Learning **NLP** (Natural Language Processing) using libraries from the **Hugging Face**

# 1. What is NLP?

**Definition**: NLP is a field of linguistics and machine learning focused on understanding everything related to human language.

Common NLP tasks:
1. Classifying whole sentences
    -Getting the sentiment of a review, 
    -detecting if an email is spam, 
    -determining if a sentence is grammatically correct or whether two sentences are logically related or not
2. Classifying each word in a sentence
    -Identifying the grammatical components of a sentence (noun, verb, adjective),
    -Identifying the named entities (person, location, organization)
3. Generating text content
    -Completing a prompt with auto-generated text, 
    -filling in the blanks in a text with masked words
4. Extracting an answer from a text
    -Given a question and a context, extracting the answer to the question based on the information provided in the    context
5. Generating a new sentence from an input text
    -Translating a text into another language, 
    -summarizing a text

# 2.Transformers

**Transformers** provide the functionality to create and use pretrained models for each of the discussed tasks above

**Pipeline**: The most basic object in the Hugging Face Transformers library is the pipeline() function. It *connects a model* with its *necessary preprocessing and postprocessing steps*, allowing us to *directly input any text and get an intelligible answer*.

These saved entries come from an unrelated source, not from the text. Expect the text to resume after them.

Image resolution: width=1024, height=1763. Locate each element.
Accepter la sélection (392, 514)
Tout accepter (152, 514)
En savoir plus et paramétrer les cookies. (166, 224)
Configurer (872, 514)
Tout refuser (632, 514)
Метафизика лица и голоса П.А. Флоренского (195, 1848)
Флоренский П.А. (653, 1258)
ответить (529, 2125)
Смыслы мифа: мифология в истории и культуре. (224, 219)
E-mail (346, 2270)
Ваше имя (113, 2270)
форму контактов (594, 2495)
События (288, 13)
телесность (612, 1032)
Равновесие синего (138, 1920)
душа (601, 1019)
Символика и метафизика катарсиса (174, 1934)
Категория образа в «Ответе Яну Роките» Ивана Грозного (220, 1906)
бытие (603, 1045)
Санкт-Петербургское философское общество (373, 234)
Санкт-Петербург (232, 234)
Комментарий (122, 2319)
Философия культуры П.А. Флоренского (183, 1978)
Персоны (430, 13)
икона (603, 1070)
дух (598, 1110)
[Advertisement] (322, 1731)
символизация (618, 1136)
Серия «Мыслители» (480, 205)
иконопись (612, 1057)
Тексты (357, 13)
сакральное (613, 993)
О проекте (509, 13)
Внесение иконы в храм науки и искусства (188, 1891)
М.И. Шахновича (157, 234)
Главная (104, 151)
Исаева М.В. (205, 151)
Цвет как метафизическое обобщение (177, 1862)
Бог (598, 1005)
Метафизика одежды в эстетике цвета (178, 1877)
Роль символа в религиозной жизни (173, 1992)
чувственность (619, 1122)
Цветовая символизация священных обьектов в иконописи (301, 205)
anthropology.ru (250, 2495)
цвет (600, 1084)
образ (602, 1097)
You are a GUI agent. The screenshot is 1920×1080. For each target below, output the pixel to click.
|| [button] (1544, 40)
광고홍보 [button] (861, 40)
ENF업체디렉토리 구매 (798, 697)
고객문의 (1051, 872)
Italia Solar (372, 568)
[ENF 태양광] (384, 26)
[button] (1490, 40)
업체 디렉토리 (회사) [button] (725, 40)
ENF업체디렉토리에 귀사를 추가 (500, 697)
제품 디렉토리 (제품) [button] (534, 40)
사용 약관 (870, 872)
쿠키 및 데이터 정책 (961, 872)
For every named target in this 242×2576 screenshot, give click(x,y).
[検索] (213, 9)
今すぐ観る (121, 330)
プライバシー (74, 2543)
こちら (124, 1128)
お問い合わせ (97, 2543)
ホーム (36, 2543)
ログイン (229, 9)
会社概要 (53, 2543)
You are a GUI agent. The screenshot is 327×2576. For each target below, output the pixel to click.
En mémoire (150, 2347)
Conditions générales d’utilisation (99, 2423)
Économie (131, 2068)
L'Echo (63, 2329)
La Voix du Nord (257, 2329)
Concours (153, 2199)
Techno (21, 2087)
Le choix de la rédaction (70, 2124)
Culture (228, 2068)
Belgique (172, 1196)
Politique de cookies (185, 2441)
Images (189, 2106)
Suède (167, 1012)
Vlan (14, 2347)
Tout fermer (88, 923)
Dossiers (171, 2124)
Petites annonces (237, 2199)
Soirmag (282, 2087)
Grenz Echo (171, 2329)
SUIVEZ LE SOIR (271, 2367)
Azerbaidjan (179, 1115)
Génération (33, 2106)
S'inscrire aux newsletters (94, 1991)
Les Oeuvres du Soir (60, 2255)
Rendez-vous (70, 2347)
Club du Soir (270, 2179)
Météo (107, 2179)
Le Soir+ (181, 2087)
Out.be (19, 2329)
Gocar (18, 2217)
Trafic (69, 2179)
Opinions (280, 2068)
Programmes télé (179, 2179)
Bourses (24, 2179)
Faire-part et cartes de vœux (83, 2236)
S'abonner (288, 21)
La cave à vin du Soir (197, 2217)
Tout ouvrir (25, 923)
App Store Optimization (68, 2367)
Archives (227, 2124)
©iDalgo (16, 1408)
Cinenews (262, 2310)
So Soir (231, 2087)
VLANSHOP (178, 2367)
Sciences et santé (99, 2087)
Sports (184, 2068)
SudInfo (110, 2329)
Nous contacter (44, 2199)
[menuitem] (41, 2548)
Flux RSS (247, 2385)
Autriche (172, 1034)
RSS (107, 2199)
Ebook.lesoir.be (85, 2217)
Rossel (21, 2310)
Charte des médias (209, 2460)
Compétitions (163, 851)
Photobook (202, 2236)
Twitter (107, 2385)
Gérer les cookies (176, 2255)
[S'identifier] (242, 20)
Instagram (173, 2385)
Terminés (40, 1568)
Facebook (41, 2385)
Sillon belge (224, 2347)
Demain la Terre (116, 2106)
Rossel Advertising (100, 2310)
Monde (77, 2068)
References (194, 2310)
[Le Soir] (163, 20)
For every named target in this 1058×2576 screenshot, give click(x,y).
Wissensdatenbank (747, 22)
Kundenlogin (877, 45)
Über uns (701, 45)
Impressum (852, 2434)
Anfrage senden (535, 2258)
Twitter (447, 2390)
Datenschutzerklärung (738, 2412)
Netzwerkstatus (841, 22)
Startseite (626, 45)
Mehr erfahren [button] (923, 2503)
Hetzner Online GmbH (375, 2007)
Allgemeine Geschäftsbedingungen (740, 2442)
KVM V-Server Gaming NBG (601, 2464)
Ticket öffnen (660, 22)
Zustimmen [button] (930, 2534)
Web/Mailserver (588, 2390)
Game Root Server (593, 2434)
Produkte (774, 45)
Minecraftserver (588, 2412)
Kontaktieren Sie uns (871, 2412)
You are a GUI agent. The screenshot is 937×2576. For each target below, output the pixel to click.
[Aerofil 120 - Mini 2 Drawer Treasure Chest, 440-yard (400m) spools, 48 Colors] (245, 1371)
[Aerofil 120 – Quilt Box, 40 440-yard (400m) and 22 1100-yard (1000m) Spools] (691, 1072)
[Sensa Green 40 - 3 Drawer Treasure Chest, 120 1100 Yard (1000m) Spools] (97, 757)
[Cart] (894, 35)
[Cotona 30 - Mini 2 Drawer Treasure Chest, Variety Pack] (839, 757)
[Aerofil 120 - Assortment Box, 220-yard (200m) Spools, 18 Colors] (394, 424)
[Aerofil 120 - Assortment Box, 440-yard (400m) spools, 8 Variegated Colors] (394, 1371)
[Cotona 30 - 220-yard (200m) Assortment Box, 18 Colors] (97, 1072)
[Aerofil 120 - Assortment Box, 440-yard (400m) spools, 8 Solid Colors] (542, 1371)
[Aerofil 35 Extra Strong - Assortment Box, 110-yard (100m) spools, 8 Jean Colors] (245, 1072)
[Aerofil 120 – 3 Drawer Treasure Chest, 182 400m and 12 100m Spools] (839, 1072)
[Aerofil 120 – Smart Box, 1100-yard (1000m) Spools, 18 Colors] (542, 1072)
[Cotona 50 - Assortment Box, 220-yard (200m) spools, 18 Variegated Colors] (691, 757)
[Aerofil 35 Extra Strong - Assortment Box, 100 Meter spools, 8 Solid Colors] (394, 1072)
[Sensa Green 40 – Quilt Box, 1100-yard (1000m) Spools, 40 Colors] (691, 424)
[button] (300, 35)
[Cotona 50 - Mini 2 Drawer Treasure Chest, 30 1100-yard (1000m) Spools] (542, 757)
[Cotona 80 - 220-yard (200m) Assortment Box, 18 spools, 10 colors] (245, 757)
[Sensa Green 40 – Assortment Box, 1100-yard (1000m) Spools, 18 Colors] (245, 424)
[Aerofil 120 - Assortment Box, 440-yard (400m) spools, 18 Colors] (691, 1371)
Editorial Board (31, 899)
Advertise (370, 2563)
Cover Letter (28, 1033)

There are three main steps involved when you pass some text to a pipeline:

1. The text is preprocessed into a format the model can understand.
2. The preprocessed inputs are passed to the model.
3. The predictions of the model are post-processed, so you can make sense of them.

**Pipeline for Sentiment analysis**

In [None]:
!pip install transformers -q

In [None]:
import transformers
from transformers import pipeline

In [None]:
classifier = pipeline("sentiment-analysis")
text_neg = ["I hate this so much!"]
text_pos = ["I've been waiting for a HuggingFace course my whole life."]
print(classifier(text_neg))
print(classifier(text_pos))

**Zero-shot classification**

It iis used for classifying texts that haven’t been labelled. 
This is a common scenario in real-world projects.
The **zero-shot-classification** pipeline is very powerful: it allows you to specify which labels to use for the classification, so you don’t have to rely on the labels of the pretrained model.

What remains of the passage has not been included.